(Records from a dataset)
● ● ● ●
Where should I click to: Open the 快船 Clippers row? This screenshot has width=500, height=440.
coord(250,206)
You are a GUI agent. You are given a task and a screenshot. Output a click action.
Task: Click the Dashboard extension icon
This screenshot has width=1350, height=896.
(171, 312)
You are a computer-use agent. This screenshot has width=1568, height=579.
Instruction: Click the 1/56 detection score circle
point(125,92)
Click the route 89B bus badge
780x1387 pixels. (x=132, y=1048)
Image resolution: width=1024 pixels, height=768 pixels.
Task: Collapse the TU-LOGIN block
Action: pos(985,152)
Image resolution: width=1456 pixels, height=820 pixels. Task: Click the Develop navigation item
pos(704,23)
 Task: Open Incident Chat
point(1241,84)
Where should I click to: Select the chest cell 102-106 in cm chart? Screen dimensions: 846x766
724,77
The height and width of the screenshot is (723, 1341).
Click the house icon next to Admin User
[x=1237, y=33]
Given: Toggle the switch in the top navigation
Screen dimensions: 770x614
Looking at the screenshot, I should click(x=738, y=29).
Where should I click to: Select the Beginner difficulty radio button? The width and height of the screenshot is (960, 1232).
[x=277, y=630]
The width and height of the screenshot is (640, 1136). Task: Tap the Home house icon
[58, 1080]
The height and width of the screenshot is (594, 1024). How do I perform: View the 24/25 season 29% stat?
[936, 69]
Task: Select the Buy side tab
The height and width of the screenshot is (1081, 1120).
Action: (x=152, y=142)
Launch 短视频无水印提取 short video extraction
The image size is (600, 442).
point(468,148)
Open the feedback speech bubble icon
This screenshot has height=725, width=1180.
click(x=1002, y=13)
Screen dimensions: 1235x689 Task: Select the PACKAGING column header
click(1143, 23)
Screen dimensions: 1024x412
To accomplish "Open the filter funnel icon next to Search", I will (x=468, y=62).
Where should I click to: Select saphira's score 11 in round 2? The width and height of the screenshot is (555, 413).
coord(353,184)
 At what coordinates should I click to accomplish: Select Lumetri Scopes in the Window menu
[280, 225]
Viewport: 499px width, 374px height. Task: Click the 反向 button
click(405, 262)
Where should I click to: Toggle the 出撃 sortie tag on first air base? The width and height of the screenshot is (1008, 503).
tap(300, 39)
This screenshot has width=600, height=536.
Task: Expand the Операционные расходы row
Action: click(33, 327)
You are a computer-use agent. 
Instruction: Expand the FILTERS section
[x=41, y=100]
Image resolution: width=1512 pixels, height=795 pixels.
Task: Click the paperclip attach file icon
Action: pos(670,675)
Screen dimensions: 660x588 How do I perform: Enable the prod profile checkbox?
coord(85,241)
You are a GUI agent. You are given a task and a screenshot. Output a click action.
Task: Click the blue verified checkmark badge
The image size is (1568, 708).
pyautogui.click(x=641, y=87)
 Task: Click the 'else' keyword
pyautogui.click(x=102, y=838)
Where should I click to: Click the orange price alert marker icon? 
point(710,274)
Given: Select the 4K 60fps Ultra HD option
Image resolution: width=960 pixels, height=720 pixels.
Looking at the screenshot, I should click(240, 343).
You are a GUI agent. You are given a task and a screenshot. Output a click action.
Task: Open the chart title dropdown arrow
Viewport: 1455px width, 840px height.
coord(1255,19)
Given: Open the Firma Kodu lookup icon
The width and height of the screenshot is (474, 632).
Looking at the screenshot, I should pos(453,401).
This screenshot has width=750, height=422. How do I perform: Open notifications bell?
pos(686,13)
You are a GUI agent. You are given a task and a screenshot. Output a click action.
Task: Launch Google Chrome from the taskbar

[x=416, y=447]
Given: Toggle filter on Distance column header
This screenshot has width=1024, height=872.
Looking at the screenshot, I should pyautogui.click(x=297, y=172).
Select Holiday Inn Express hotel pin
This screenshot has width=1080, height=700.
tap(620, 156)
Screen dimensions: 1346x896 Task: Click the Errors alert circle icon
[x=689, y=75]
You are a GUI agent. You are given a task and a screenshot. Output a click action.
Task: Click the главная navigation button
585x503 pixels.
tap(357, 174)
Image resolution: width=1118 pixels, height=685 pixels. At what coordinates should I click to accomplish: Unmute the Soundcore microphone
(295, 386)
● ● ● ●
▶ _About this exercise_:
The records above are to be given again in full, word for word.

▶ _Task output_:
Where should I click to: Open the 快船 Clippers row? This screenshot has width=500, height=440.
coord(250,206)
You are a GUI agent. You are given a task and a screenshot. Output a click action.
Task: Click the Dashboard extension icon
This screenshot has width=1350, height=896.
(171, 312)
You are a computer-use agent. This screenshot has width=1568, height=579.
Instruction: Click the 1/56 detection score circle
point(125,92)
Click the route 89B bus badge
780x1387 pixels. (x=132, y=1048)
Image resolution: width=1024 pixels, height=768 pixels.
Task: Collapse the TU-LOGIN block
Action: pos(985,152)
Image resolution: width=1456 pixels, height=820 pixels. Task: Click the Develop navigation item
pos(704,23)
 Task: Open Incident Chat
point(1241,84)
Where should I click to: Select the chest cell 102-106 in cm chart? Screen dimensions: 846x766
724,77
The height and width of the screenshot is (723, 1341).
Click the house icon next to Admin User
[x=1237, y=33]
Given: Toggle the switch in the top navigation
Screen dimensions: 770x614
Looking at the screenshot, I should click(x=738, y=29).
Where should I click to: Select the Beginner difficulty radio button? The width and height of the screenshot is (960, 1232).
[x=277, y=630]
The width and height of the screenshot is (640, 1136). Task: Tap the Home house icon
[58, 1080]
The height and width of the screenshot is (594, 1024). How do I perform: View the 24/25 season 29% stat?
[936, 69]
Task: Select the Buy side tab
The height and width of the screenshot is (1081, 1120).
Action: (x=152, y=142)
Launch 短视频无水印提取 short video extraction
The image size is (600, 442).
point(468,148)
Open the feedback speech bubble icon
This screenshot has height=725, width=1180.
click(x=1002, y=13)
Screen dimensions: 1235x689 Task: Select the PACKAGING column header
click(1143, 23)
Screen dimensions: 1024x412
To accomplish "Open the filter funnel icon next to Search", I will (x=468, y=62).
Where should I click to: Select saphira's score 11 in round 2? The width and height of the screenshot is (555, 413).
coord(353,184)
 At what coordinates should I click to accomplish: Select Lumetri Scopes in the Window menu
[280, 225]
Viewport: 499px width, 374px height. Task: Click the 反向 button
click(405, 262)
Where should I click to: Toggle the 出撃 sortie tag on first air base? The width and height of the screenshot is (1008, 503).
tap(300, 39)
This screenshot has width=600, height=536.
Task: Expand the Операционные расходы row
Action: click(33, 327)
You are a computer-use agent. 
Instruction: Expand the FILTERS section
[x=41, y=100]
Image resolution: width=1512 pixels, height=795 pixels.
Task: Click the paperclip attach file icon
Action: pos(670,675)
Screen dimensions: 660x588 How do I perform: Enable the prod profile checkbox?
coord(85,241)
You are a GUI agent. You are given a task and a screenshot. Output a click action.
Task: Click the blue verified checkmark badge
The image size is (1568, 708).
pyautogui.click(x=641, y=87)
 Task: Click the 'else' keyword
pyautogui.click(x=102, y=838)
Where should I click to: Click the orange price alert marker icon? 
point(710,274)
Given: Select the 4K 60fps Ultra HD option
Image resolution: width=960 pixels, height=720 pixels.
Looking at the screenshot, I should click(240, 343).
You are a GUI agent. You are given a task and a screenshot. Output a click action.
Task: Open the chart title dropdown arrow
Viewport: 1455px width, 840px height.
coord(1255,19)
Given: Open the Firma Kodu lookup icon
The width and height of the screenshot is (474, 632).
Looking at the screenshot, I should pos(453,401).
This screenshot has width=750, height=422. How do I perform: Open notifications bell?
pos(686,13)
You are a GUI agent. You are given a task and a screenshot. Output a click action.
Task: Launch Google Chrome from the taskbar

[x=416, y=447]
Given: Toggle filter on Distance column header
This screenshot has width=1024, height=872.
Looking at the screenshot, I should pyautogui.click(x=297, y=172).
Select Holiday Inn Express hotel pin
This screenshot has width=1080, height=700.
tap(620, 156)
Screen dimensions: 1346x896 Task: Click the Errors alert circle icon
[x=689, y=75]
You are a GUI agent. You are given a task and a screenshot. Output a click action.
Task: Click the главная navigation button
585x503 pixels.
tap(357, 174)
Image resolution: width=1118 pixels, height=685 pixels. At what coordinates should I click to accomplish: Unmute the Soundcore microphone
(295, 386)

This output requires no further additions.